Im Shinshin Toitsu Aikido sagen wir, dass es 3 grundlegende Möglichkeiten gibt, wie Menschen auf eine Herausforderung jeglicher Art reagieren. Ich nenne sie “Optionen”. Option A: Wir reagieren mit Power, indem wir die Mittel der Stärke, der Manipulation, des Geldes, des Wissens, der Technik, der Kraft usw. einsetzen, um das zu bekommen, was wir glauben zu brauchen oder was wir verdienen oder worauf wir ein Recht haben. Dies kann als Reaktion auf eine Person, ein Land, eine Gemeinschaft, jede Form des Regierens, sogar die Anarchie selbst, Tiere, das Wetter, Berge, Flüsse und Wälder sein. (Ich könnte hier noch mehr anführen.) Option B: Wir reagieren durch Trägheit und Ignoranz, hoffen, oft sogar beten, dass jemand anderes kommt und das Problem für uns löst, oder wir bemerken einfach nicht früh genug, dass es überhaupt ein Problem gibt. Und schließlich Option C: Anstatt zu reagieren, agieren wir, indem wir voll und ganz aufrecht stehen und uns verbinden, ohne irgendeine Absicht in unserem Geist zu haben. Das bedeutet, wie ein Berg zu stehen und ohne jeden Wunsch, ohne jedes Bedürfnis, ohne jede Anforderung und ohne jede Erwartung vorzugehen. Auf diese Weise erlauben wir der Nicht-Trennung, so zu existieren, wie sie tatsächlich schon ist, und erlauben ihr, uns zu durchdringen, ohne dass wir uns bemühen müssen, eine andere Person von unserem Bedürfnis zu überzeugen, dies auch zu erkennen.

Nun gut. Wir alle haben Option A, B und C viele Male geübt. Wenn ihr Seminare mit Shinichi Tohei Sensei besucht habt, dann wisst ihr, dass er das auch oft macht, und vor ihm hat sein Vater Koichi Tohei Sensei auch eine Version davon gemacht.
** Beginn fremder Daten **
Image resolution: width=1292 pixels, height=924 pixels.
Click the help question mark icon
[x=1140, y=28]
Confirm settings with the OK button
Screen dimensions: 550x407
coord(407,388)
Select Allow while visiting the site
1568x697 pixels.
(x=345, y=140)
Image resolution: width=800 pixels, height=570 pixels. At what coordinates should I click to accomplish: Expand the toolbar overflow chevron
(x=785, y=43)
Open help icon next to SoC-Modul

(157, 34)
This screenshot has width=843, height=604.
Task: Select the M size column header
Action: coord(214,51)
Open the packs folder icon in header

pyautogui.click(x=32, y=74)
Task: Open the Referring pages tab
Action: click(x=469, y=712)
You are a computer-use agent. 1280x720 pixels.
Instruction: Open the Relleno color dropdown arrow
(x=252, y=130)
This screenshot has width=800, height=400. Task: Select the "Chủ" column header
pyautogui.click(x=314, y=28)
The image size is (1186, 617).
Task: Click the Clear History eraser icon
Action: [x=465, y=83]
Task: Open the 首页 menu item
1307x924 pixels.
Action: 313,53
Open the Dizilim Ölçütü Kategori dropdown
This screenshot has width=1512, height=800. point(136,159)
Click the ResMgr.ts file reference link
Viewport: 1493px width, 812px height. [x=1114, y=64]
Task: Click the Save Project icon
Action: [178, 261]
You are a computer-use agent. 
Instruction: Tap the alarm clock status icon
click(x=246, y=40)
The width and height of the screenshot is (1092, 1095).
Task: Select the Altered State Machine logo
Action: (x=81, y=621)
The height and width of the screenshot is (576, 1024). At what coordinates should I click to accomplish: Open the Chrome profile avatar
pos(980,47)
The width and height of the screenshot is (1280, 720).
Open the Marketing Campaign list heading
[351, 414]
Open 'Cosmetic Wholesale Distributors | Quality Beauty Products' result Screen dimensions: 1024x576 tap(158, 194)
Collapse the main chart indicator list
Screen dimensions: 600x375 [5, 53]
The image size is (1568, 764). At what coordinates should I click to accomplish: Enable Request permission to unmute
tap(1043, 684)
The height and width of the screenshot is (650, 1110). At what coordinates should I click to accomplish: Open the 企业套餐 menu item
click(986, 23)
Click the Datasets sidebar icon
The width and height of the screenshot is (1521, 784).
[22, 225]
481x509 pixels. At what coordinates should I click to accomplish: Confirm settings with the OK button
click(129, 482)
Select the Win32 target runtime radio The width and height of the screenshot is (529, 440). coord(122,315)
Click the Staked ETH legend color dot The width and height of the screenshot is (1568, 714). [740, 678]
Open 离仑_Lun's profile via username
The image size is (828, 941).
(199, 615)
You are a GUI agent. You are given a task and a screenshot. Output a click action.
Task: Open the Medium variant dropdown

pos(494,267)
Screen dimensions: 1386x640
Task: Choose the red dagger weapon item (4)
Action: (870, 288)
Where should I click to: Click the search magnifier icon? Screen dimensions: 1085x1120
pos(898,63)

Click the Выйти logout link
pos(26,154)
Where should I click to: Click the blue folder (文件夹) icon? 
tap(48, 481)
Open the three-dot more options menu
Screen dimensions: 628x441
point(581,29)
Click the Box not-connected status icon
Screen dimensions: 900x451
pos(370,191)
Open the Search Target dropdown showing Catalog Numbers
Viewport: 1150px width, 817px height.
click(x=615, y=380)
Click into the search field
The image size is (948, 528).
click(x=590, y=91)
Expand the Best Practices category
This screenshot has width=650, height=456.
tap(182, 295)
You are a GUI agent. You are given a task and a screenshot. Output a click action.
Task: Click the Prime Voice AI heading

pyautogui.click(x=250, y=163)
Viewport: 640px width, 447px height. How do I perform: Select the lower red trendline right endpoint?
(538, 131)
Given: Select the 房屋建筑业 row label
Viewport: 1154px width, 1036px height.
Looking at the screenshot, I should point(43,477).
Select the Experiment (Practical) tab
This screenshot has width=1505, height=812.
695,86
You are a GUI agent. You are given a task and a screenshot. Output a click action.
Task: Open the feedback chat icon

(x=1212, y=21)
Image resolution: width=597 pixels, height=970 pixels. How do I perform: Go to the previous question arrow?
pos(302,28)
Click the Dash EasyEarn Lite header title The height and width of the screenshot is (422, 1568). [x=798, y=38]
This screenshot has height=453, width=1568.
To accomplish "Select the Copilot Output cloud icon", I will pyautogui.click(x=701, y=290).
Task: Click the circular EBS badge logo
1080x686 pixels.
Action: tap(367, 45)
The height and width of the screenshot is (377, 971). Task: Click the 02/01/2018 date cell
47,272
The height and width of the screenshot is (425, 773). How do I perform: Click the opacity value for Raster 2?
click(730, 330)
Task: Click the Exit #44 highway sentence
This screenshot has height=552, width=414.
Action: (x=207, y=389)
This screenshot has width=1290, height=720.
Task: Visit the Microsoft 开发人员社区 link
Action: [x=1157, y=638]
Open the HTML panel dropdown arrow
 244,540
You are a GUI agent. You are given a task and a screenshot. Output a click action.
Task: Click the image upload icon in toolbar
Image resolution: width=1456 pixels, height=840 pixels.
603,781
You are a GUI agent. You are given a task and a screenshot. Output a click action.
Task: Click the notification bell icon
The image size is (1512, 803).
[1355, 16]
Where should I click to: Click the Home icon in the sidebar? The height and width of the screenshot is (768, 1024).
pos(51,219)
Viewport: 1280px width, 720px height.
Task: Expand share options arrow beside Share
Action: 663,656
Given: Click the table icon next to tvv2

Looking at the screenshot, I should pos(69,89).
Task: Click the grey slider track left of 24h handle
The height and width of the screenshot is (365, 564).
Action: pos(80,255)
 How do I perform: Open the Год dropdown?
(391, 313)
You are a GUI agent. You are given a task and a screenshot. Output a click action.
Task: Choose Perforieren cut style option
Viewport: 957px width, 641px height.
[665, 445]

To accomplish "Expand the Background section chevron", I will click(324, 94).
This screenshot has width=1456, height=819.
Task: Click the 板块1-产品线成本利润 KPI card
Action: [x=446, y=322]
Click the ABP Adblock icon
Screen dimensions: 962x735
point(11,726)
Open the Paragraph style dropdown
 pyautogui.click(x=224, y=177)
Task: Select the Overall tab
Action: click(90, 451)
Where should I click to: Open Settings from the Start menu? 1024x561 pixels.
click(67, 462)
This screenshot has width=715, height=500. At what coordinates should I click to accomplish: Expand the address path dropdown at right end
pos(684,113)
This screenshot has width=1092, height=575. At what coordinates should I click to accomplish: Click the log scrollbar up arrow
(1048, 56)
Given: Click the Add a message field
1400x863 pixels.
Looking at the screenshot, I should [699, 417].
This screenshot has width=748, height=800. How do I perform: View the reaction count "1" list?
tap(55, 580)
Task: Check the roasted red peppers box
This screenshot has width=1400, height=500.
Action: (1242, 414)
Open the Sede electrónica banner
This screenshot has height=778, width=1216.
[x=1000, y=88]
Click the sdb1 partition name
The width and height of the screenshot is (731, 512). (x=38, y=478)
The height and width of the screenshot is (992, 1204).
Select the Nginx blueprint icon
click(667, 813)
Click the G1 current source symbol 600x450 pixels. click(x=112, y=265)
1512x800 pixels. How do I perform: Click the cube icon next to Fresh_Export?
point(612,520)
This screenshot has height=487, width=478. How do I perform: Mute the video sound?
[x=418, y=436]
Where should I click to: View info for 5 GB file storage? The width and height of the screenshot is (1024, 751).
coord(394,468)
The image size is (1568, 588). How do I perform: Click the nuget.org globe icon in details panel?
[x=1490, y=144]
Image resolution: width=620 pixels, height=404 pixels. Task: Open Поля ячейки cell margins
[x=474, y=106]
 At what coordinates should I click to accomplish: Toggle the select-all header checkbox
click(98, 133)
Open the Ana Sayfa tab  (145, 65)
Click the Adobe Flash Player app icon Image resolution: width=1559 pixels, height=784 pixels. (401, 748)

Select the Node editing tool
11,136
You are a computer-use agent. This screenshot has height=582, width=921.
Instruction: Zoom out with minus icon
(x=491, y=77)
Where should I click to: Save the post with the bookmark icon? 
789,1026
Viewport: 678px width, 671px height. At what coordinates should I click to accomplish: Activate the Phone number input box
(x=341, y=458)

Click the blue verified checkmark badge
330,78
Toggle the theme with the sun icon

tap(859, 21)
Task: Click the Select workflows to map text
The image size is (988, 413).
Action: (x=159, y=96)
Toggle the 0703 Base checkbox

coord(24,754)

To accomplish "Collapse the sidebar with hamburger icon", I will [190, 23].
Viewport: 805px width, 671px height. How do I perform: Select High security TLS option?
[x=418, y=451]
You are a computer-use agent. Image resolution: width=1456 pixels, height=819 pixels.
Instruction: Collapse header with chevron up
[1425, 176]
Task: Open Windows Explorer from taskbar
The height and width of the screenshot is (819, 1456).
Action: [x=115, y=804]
Leider ist es im Aikido so, dass viele bei der Ausführung unserer Techniken A oder B oder eine Kombination aus A und B vorführen.  Wir sind vielleicht in der Lage, es zu konzeptualisieren, was gut ist, aber das ist noch nicht C. Wir müssen in der Lage sein, es durch das Gefühl im Körper geschehen zu lassen. Wir wollen sie nicht werfen, wir wollen sie nicht für uns gewinnen, und wir wollen sie nicht manipulieren. Aber können wir diesem Prinzip auch mit unserem Handeln folgen? Das ist es, was in uns gefördert wird. 

Nummer 5 ist “Führen und bewegen”. Denkt daran, dass diese Prinzipien Beschreibungen dessen sind, wie wir sein werden, wenn wir tatsächlich Shinshin Toitsu Aikido praktizieren.  Es sind keine Anordnungen, die erklären, was wir “tun sollten”. Wenn wir Aikido als Einheit von Geist und Körper praktizieren, dann werden wir mit Vertrauen führen und uns frei bewegen, wenn wir Techniken ausführen. Es geht nicht darum, was wir tun sollten. Es ist eine ganz andere Art, es auszudrücken.  Dies ist eine Beschreibung, keine Vorschrift.

Eines der Lieblingswörter von Suzuki Sensei war “osaeru“, das er von Tohei Sensei übernahm. Dieses Wort hört man heute nicht mehr so oft, oder? Ich benutze es oft im Dojo, aber die meisten Leute im Aikido benutzen es nicht oft. Osaeru bedeutet “halten” oder “bedecken” oder “einfangen”, aber ich sehe es eher als “umarmen”. Wenn jemand vor dir steht und die Absicht hat, dich auf irgendeine Weise anzugreifen, sagt Tohei Sensei, dass du ihn „osaeru-st“. Du umarmst ihn. Du schließt ihn ein. Du bringst ihn in dein Feld des Gewahrseins und schließt ihn ein, so dass er ein Teil deiner Erfahrungswelt wird. 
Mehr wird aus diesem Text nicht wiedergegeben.